_What is required_: Please copy out, word for word, everything from the start of the entries down to the line containing "Open the radar", with that line included.

Rows from a dataset:
════════════════════

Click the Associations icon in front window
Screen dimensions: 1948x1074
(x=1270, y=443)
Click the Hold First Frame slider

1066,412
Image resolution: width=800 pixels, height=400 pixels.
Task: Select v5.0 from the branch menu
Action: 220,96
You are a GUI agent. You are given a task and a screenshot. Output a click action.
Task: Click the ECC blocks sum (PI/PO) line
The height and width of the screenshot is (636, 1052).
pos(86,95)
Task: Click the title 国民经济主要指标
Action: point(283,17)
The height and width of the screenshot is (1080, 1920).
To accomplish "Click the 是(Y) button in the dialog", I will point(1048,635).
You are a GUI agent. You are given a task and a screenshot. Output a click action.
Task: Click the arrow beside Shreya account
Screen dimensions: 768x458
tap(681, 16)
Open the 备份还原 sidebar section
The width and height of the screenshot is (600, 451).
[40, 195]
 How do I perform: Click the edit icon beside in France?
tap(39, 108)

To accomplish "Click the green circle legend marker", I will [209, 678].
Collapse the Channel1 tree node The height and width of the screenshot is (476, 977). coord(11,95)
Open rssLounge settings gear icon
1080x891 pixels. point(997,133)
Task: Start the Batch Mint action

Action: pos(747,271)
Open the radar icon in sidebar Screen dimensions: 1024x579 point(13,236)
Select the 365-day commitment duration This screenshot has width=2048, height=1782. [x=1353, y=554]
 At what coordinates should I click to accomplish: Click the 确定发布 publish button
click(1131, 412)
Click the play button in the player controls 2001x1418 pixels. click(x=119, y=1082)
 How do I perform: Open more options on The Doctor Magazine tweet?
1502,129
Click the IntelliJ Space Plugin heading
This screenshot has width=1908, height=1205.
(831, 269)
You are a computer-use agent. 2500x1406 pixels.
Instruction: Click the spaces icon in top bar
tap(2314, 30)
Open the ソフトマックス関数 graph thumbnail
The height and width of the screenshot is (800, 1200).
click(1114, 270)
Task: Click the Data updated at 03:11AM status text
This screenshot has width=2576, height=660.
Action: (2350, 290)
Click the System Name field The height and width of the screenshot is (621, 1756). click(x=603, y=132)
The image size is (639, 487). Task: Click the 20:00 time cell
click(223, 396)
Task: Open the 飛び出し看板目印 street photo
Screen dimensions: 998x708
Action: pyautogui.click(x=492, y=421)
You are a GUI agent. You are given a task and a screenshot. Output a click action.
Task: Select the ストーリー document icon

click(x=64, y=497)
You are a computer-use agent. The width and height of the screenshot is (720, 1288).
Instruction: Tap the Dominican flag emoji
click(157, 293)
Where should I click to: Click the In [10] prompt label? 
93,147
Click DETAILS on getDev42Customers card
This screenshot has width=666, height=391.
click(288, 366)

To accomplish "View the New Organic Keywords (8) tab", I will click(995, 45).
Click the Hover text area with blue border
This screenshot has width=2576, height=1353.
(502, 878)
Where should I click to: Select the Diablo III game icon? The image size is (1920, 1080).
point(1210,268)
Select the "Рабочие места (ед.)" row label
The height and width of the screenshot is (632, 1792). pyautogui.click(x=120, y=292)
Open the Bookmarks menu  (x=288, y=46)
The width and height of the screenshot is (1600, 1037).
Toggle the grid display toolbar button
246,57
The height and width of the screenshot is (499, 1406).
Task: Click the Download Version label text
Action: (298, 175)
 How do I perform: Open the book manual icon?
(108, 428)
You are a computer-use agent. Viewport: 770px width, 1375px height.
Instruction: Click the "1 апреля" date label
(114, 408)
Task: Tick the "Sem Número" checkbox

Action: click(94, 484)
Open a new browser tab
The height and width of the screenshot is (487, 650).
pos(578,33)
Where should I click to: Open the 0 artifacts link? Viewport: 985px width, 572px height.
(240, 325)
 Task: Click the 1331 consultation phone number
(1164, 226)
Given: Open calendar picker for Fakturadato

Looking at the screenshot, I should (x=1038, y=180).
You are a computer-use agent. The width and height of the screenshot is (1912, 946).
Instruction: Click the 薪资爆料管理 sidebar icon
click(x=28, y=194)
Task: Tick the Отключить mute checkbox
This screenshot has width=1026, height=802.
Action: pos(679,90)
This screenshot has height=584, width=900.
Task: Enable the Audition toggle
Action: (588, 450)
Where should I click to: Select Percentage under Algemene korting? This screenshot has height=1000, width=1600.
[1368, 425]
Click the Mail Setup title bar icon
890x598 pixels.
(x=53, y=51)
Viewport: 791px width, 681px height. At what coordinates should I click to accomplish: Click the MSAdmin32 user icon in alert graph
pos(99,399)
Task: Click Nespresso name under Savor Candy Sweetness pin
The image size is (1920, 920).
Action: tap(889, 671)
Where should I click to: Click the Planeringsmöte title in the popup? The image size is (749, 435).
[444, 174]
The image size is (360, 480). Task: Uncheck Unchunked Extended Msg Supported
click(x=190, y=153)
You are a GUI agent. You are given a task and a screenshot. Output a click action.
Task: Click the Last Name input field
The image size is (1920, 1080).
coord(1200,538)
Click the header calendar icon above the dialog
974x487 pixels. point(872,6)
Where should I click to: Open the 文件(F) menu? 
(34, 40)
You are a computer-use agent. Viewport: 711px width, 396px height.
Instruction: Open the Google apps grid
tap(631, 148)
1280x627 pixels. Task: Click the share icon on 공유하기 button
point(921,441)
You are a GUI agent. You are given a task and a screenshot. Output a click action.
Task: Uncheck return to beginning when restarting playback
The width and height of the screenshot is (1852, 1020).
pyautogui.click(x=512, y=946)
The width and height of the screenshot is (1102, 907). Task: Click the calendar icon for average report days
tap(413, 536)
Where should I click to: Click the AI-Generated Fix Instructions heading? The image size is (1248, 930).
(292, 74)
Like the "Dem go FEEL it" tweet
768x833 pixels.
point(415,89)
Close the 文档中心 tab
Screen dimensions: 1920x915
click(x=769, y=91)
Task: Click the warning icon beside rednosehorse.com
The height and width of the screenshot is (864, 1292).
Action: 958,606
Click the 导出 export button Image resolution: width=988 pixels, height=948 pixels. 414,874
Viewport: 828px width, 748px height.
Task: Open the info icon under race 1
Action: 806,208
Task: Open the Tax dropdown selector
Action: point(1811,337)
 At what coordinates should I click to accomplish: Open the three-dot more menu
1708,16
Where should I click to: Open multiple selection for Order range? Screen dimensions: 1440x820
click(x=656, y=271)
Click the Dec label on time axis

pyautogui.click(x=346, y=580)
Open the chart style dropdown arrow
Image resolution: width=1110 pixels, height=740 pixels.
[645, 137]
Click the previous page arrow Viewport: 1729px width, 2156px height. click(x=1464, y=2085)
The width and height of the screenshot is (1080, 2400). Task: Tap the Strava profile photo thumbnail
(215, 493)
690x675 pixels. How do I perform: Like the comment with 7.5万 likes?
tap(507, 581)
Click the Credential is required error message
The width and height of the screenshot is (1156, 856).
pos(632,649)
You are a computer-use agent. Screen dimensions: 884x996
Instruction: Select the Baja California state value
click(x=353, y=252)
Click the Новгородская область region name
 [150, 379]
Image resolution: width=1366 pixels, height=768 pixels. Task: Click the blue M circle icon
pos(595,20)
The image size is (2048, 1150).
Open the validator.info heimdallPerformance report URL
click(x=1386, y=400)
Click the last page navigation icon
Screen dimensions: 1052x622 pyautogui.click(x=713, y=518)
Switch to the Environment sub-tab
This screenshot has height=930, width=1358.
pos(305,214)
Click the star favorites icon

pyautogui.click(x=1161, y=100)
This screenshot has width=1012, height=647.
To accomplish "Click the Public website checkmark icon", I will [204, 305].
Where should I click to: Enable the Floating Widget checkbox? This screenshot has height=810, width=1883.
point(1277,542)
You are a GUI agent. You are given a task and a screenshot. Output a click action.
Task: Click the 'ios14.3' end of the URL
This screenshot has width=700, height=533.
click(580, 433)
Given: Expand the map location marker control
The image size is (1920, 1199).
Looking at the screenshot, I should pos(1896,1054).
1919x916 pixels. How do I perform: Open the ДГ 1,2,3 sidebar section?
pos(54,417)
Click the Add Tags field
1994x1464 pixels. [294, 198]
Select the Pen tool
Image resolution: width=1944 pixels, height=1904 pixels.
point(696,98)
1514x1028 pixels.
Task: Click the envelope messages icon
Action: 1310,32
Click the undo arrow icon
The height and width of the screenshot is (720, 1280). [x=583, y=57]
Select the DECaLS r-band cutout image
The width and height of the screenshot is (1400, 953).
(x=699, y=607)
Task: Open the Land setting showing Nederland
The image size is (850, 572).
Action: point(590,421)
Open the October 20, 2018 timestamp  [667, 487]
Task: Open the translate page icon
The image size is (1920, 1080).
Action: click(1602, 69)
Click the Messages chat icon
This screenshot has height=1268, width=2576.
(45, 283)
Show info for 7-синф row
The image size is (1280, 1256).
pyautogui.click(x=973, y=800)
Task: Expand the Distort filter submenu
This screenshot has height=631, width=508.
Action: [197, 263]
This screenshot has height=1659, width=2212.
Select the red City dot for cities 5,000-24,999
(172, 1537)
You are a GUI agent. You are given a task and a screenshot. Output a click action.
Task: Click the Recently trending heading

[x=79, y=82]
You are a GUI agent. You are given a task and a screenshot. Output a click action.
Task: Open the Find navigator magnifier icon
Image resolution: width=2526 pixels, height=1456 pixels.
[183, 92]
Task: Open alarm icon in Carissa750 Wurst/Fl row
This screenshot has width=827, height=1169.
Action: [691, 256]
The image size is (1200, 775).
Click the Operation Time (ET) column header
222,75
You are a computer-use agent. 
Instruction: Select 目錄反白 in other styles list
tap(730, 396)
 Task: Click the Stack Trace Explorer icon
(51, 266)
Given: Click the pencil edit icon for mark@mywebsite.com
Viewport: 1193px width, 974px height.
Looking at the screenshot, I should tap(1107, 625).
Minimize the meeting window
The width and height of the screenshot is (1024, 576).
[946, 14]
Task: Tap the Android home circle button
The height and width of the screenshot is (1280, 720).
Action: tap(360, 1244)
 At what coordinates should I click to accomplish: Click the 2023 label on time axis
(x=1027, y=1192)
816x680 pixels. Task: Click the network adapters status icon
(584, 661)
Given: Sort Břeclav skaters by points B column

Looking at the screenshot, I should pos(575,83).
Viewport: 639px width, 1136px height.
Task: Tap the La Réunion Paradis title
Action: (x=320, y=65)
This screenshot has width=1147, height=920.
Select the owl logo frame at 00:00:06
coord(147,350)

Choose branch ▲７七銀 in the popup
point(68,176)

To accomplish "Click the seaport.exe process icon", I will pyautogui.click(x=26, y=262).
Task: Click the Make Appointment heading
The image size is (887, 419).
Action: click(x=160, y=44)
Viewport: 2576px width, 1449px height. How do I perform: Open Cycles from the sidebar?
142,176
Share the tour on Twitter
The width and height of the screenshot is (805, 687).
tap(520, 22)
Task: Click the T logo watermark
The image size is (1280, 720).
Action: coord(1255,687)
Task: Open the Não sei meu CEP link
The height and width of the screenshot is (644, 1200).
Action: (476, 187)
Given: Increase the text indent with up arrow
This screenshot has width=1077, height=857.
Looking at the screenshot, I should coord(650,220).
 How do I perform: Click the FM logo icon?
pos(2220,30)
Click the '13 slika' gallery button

════════════════════

_Response_:
Click the Associations icon in front window
Screen dimensions: 1948x1074
(x=1270, y=443)
Click the Hold First Frame slider

1066,412
Image resolution: width=800 pixels, height=400 pixels.
Task: Select v5.0 from the branch menu
Action: 220,96
You are a GUI agent. You are given a task and a screenshot. Output a click action.
Task: Click the ECC blocks sum (PI/PO) line
The height and width of the screenshot is (636, 1052).
pos(86,95)
Task: Click the title 国民经济主要指标
Action: point(283,17)
The height and width of the screenshot is (1080, 1920).
To accomplish "Click the 是(Y) button in the dialog", I will point(1048,635).
You are a GUI agent. You are given a task and a screenshot. Output a click action.
Task: Click the arrow beside Shreya account
Screen dimensions: 768x458
tap(681, 16)
Open the 备份还原 sidebar section
The width and height of the screenshot is (600, 451).
[40, 195]
 How do I perform: Click the edit icon beside in France?
tap(39, 108)

To accomplish "Click the green circle legend marker", I will [209, 678].
Collapse the Channel1 tree node The height and width of the screenshot is (476, 977). coord(11,95)
Open rssLounge settings gear icon
1080x891 pixels. point(997,133)
Task: Start the Batch Mint action

Action: pos(747,271)
Open the radar icon in sidebar Screen dimensions: 1024x579 point(13,236)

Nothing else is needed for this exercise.